Data taken from a collection:
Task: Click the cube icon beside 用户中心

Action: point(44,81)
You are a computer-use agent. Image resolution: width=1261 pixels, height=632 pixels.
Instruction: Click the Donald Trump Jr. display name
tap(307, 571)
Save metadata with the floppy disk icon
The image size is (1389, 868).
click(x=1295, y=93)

• _Your instructions_: Print all of the rows above, changing nothing.

• _Answer to this task_:
Task: Click the cube icon beside 用户中心

Action: point(44,81)
You are a computer-use agent. Image resolution: width=1261 pixels, height=632 pixels.
Instruction: Click the Donald Trump Jr. display name
tap(307, 571)
Save metadata with the floppy disk icon
The image size is (1389, 868).
click(x=1295, y=93)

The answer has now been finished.